◆ Document extract ◆
Torre Abbey and the Opera…27.01.18


We had tickets for the live opera from the Met at Vue cinema Torbay, so we decided to pick up where we had left off on our last visit to Torre Abbey which is 10 minutes away from the cinema. After a cup of tea in the pleasant cafe on arrival we ventured in to look at the art (we had concentrated on the history of the house last time). We were told that we were past the last entry time of 4 ‘o’ clock (by a minute!!) and couldn’t go in. A bit of resistance on our part soon sorted that out, and our exploration began. We soon found that not only was there an incredible collection of paintings, but also great areas to sit as well…with books to read and art to look at…all that was missing was a fire.


In the first room was the extremely large and impressive painting ‘Gold of The Earth’ by Maud Hogarth Clay about whom I can find out nothing on-line. Having said that, the notes by the side of each painting were good and very informative.


There were also local paintings of Torbay and Dartmoor….this one notes that the castle on the hill was demolished in the 1960’s (no doubt to build a car park). The terraces are reminiscent of Bath in their elegance.


And here was Brixham harbour…which we could see across the bay….


What was really good about the displays was that they were backed up by background objects to do with the artists…here for instance some beautiful little notebooks showing preparation for some of the paintings, as well as letters etc…….



I liked very much this painting of three friends (sisters?) on horseback on Dartmoor…


and it was great to discover a special room given over to Burne-Jones, with studies for some of his amazing glasswork…


and a couple of fine windows…


We were also fascinated by some typical Victorian ‘moral’ paintings, having watched Jeremy Paxman discussing these on TV some days before…


and there were more ‘jolly’ displays……


But we only saw and inspected a fraction of what was available in a seemingly endless run of rooms. The only thing difficult to find was the toilets! We kept being waylaid as well by bits to do with the history of the house and family. Torre Abbey must really be one of the most interesting and underrated museums in the country. A great find.

Our main event was the Met’s production of  ‘Tosca’    The New York Times said….

The stakes could not have been higher. The chaos could not have been wilder. It’s fair to say that no production in the Metropolitan Opera’s history has been more vexed than the new staging of Puccini’s “Tosca” that opened on New Year’s Eve.

First, months ago, its star tenor pulled out. Then its star soprano. Then her husband, who was slated to conduct.

◆ What the exercise asks ◆
List every person mentioned by name in the Torre Abbey and opera account.

◆ Data records ◆
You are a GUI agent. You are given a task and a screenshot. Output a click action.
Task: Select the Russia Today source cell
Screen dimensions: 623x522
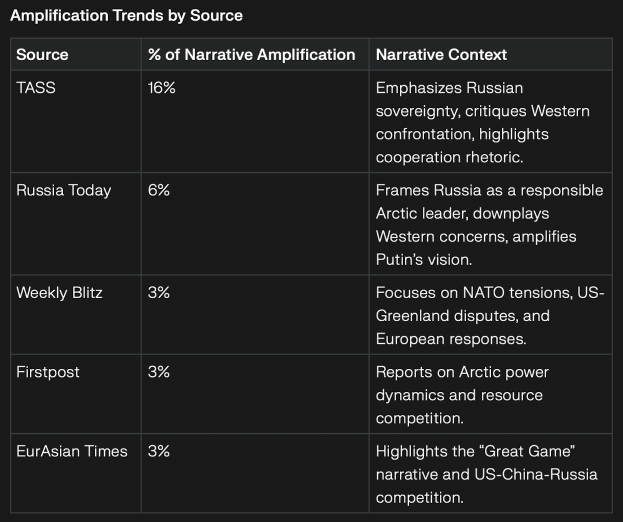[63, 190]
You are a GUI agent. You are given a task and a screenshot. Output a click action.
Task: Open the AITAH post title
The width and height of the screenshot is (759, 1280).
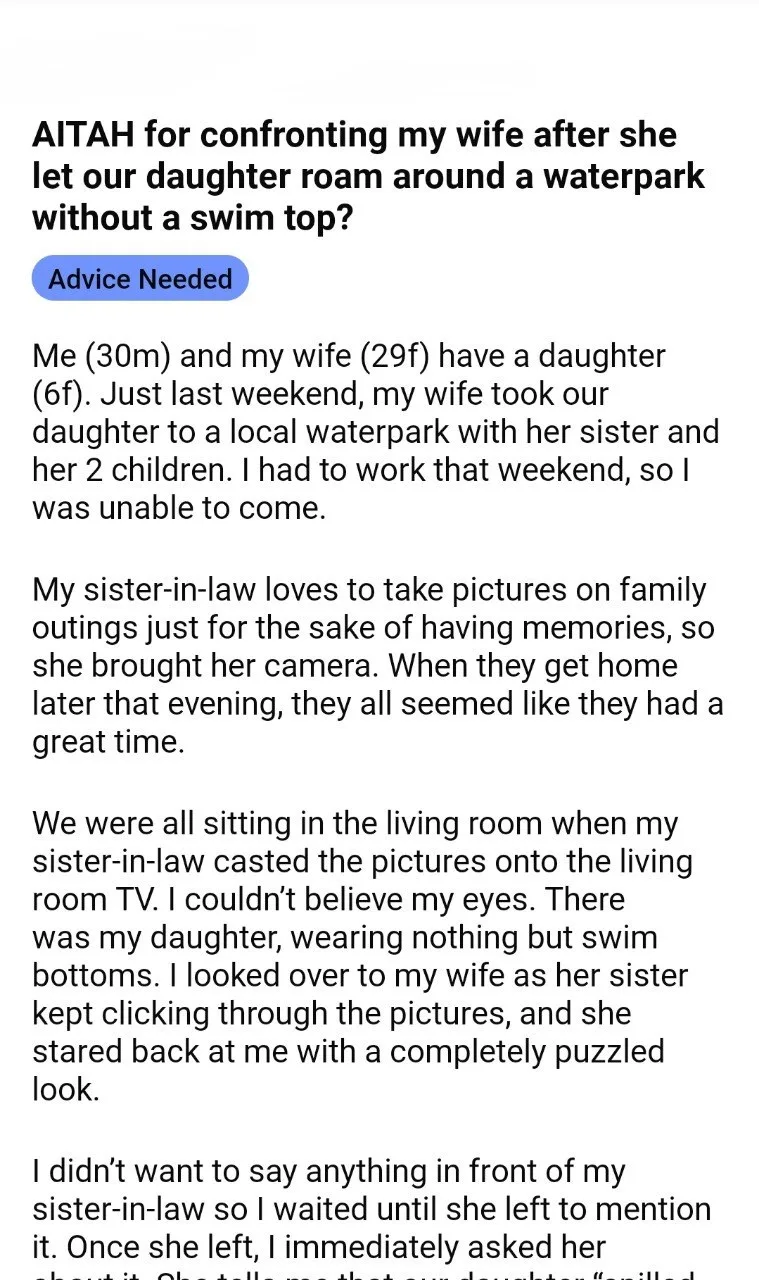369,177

==

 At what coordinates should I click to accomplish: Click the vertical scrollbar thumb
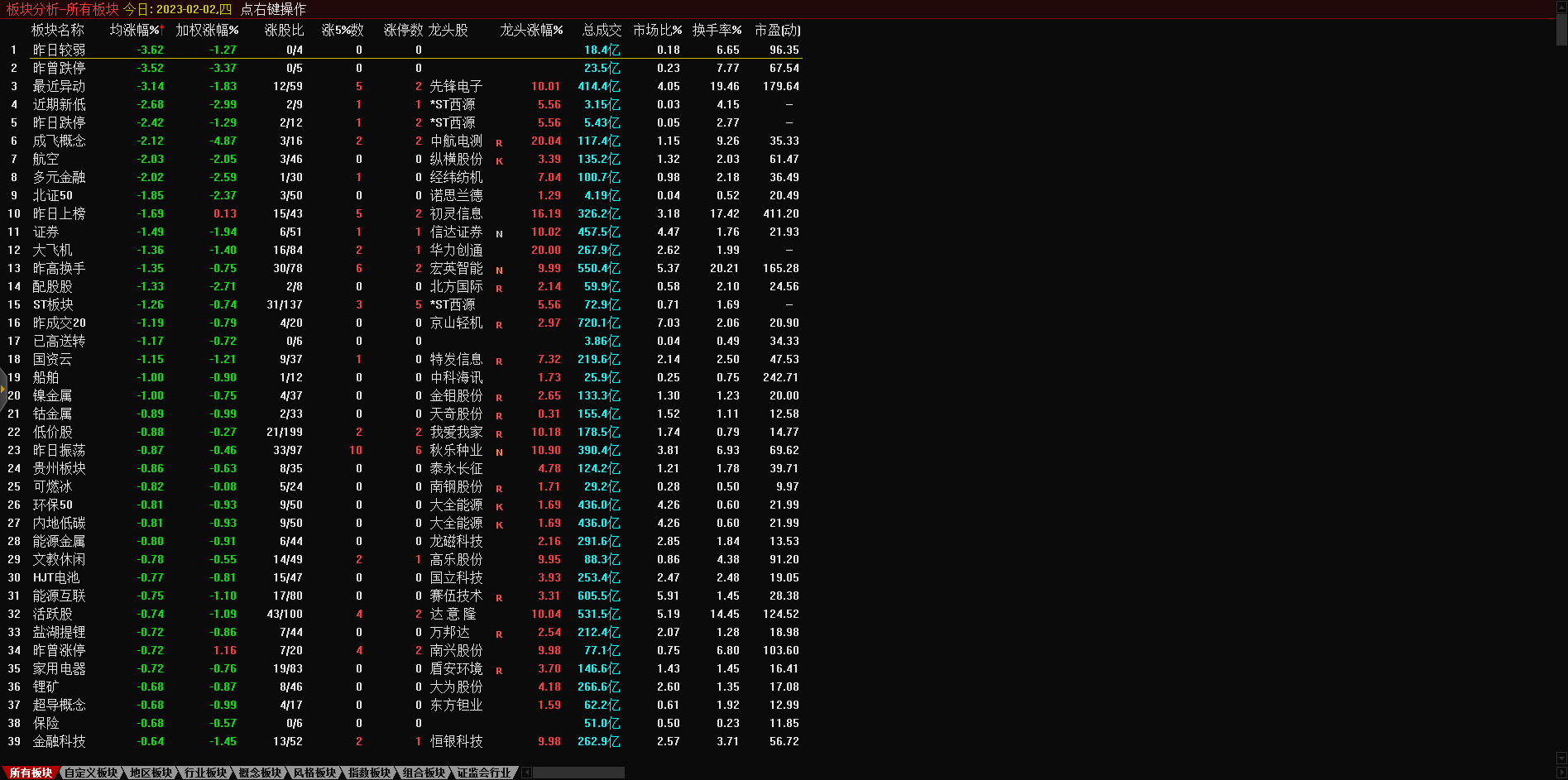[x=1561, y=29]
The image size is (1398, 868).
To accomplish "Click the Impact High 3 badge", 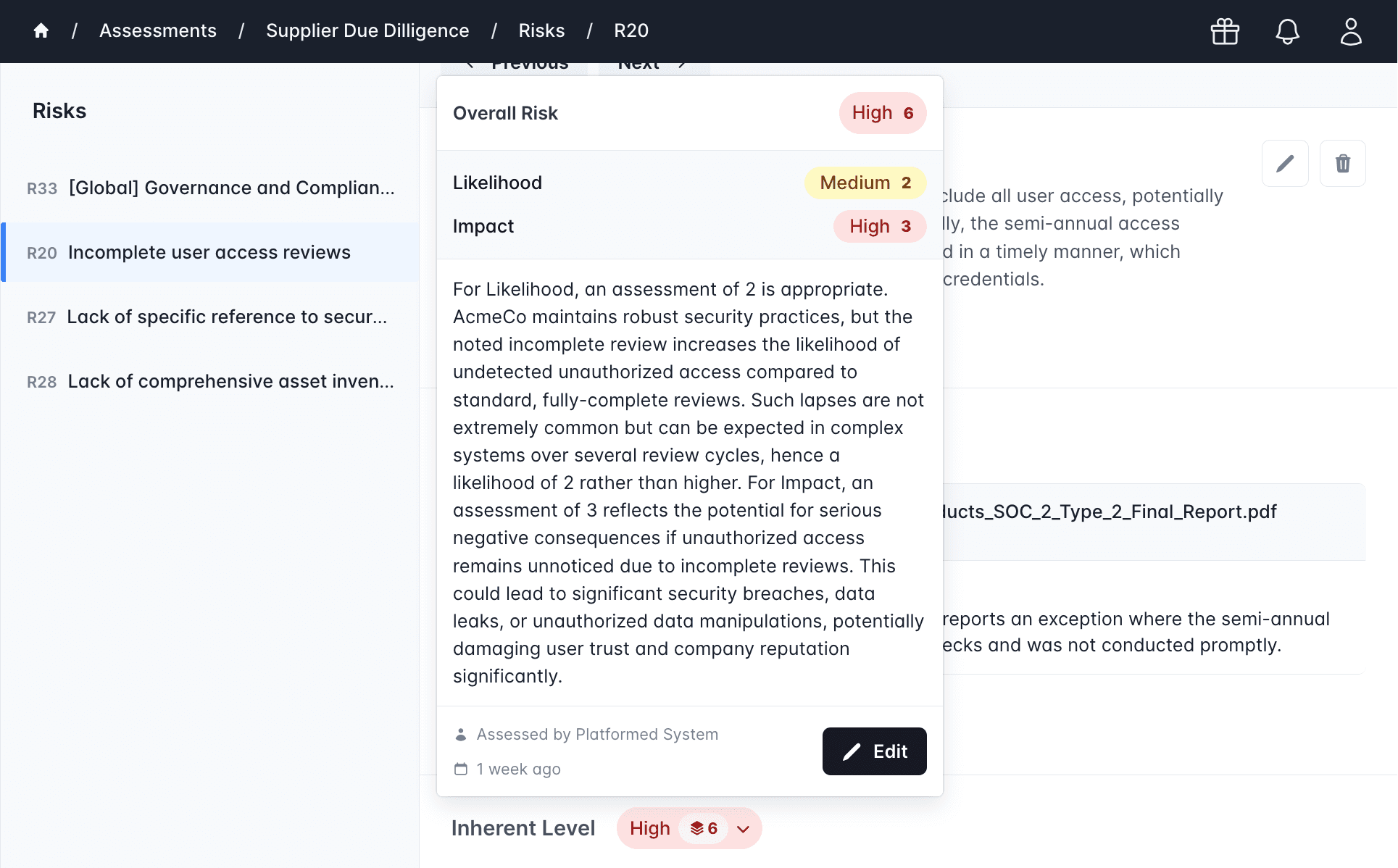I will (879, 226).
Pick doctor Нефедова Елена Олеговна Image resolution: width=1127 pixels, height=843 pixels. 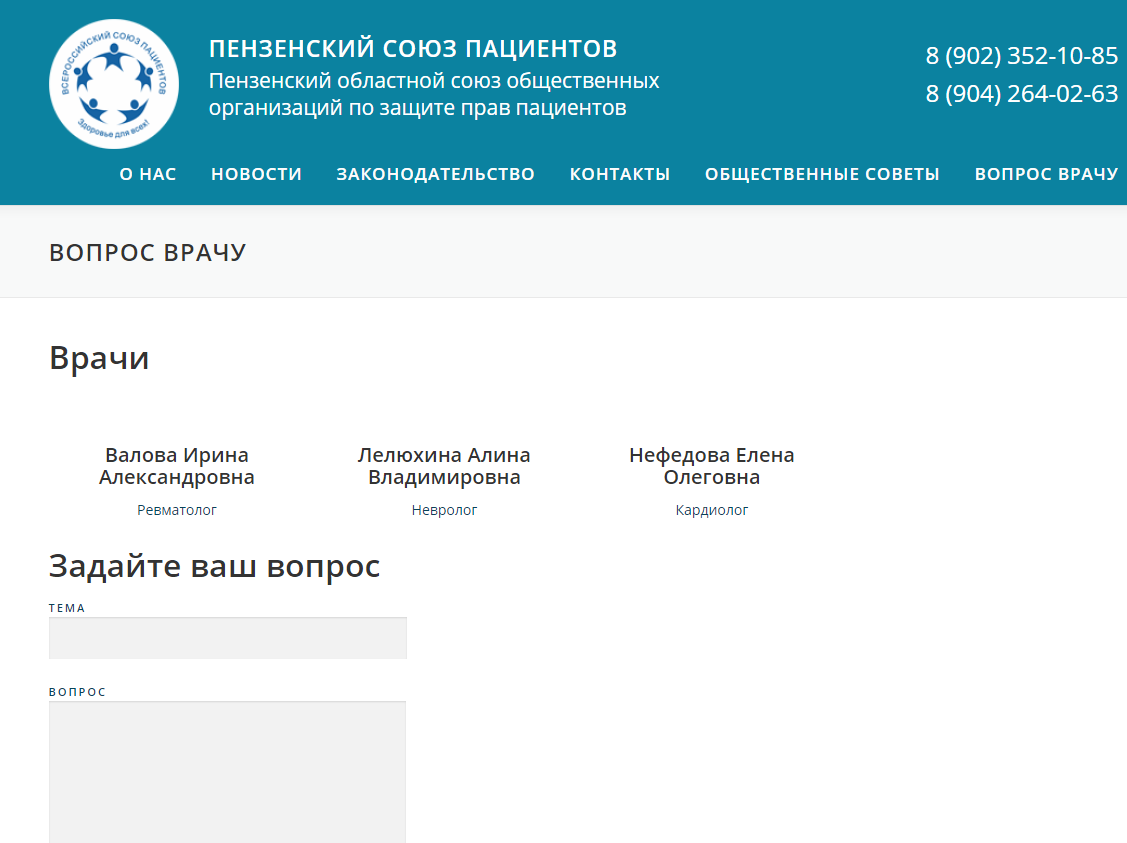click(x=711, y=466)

◆ Exercise solution ◆
Maud Hogarth Clay
Burne-Jones
Jeremy Paxman
Puccini